Le Sultanat de Touggourt, existant de 1414 à 1881, englobait Touggourt, les oasis voisines, et la vallée de l’oued Righ. Ce territoire était dirigé par les sultans berbères de la dynastie des Beni Djellab, qui contrôlaient les différents ksour de la région.
Parmi les figures marquantes de cette époque, certaines femmes se distinguent, non pas uniquement en tant que guerrières, mais aussi en tant que dirigeantes.. En effet dans la liste des sultans de Touggourt vous pouvez trouver le nom de Aïcha, qui a régné de 1833 à 1840.
Qui est cette femme et comment a-t-elle fait pour accéder au pouvoir ?
Notre histoire met en scène les rivalités entre deux princes, l’un régnant sur Touggourt et l’autre sur Témacine, deux localités proches l’une de l’autre. Bien qu’ils soient liés par le sang, ces cousins nourrissaient une animosité profonde l’un envers l’autre. En dépit de cette haine, ils maintenaient en apparence des relations cordiales pour éviter un conflit ouvert. Cependant, chacun guettait la moindre occasion de porter atteinte à l’autre en secret. Le fragile équilibre entre eux s’effondra lorsque le prince de Touggourt, tombé amoureux de la fille de son cousin, Aichounèche, commis l’irréparable…

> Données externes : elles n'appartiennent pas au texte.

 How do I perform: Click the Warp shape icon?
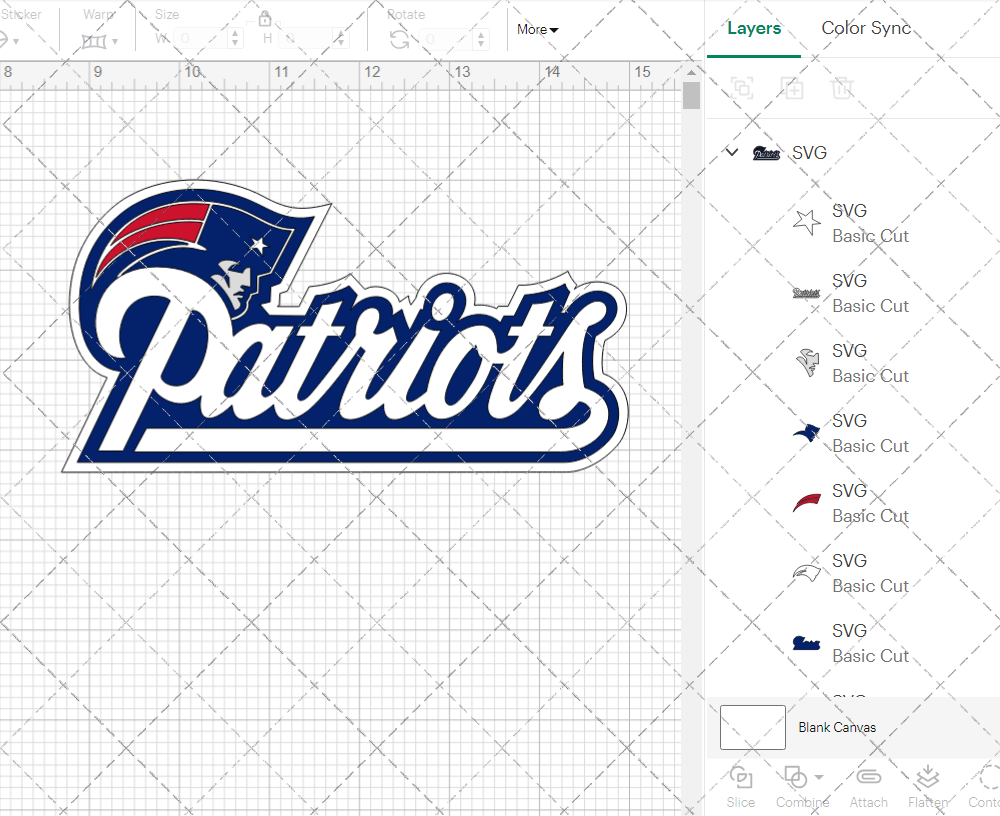coord(94,41)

Pour l’amour d’une princesse
Un jour, le prince de Touggourt, animé par des soupçons, se rend discrètement à Témacine pour observer son cousin. Pendant qu’il arpente les ruelles, accompagné de quelques fidèles, son attention est soudainement attirée par une jeune femme escortée par deux autres demoiselles. Un voile ornait sa tête, laissant entrevoir un visage d’une beauté envoûtante qui fascina immédiatement le prince. Après avoir mené quelques enquêtes, il découvre que cette jeune femme n’est autre que la princesse Aichounèche, la fille de son cousin et rival. Bien qu’il retourne à Touggourt, son esprit reste obsédé par cette rencontre. Après mûre réflexion, il convoque son conseil pour proposer l’idée d’un mariage avec la princesse de Témacine, expliquant que cette union pourrait apaiser les tensions entre leurs royaumes. Il décide alors d’envoyer des émissaires à son cousin, chargés de riches présents. Quelques jours plus tard, les émissaires reviennent à Touggourt, ramenant les mêmes présents. Son cousin refuse catégoriquement de lui accorder la main de sa fille. Fou de rage face à cet affront, le prince de Touggourt jure de se venger de cette humiliation.
Le prince, brûlant de colère, envisageait de lever son armée pour dévaster Témacine et s’emparer de la belle Aïchounèche. Toutefois, ses conseillers lui suggérèrent une approche moins coûteuse en vies et en ressources : enlever la princesse en plein cœur de la nuit. Quelques jours plus tard, le prince de Touggourt rassembla ses hommes les plus fidèles et, sous le couvert de la nuit, se dirigea en secret vers Témacine. L’attaque fut fulgurante, prenant de court les gardes du palais, qui furent rapidement neutralisés. Le prince de Touggourt s’éclipsa ensuite avec sa bien-aimée, sans rencontrer de réelle résistance.
Le feu de la passion
Sous l’emprise de son amour pour Aïchounèche, le prince de Touggourt la couvre de présents somptueux et la demande en mariage. Cependant, la princesse reste ferme : elle refuse toute union sans l’approbation et le pardon de son père. Aucune autre solution ne pourrait la satisfaire. Pour la conquérir, le prince accepte de se plier à sa volonté et envoie des messagers auprès de son cousin. Mais le prince de Témacine, blessé dans son honneur, refuse catégoriquement de pardonner tant que sa fille demeure captive.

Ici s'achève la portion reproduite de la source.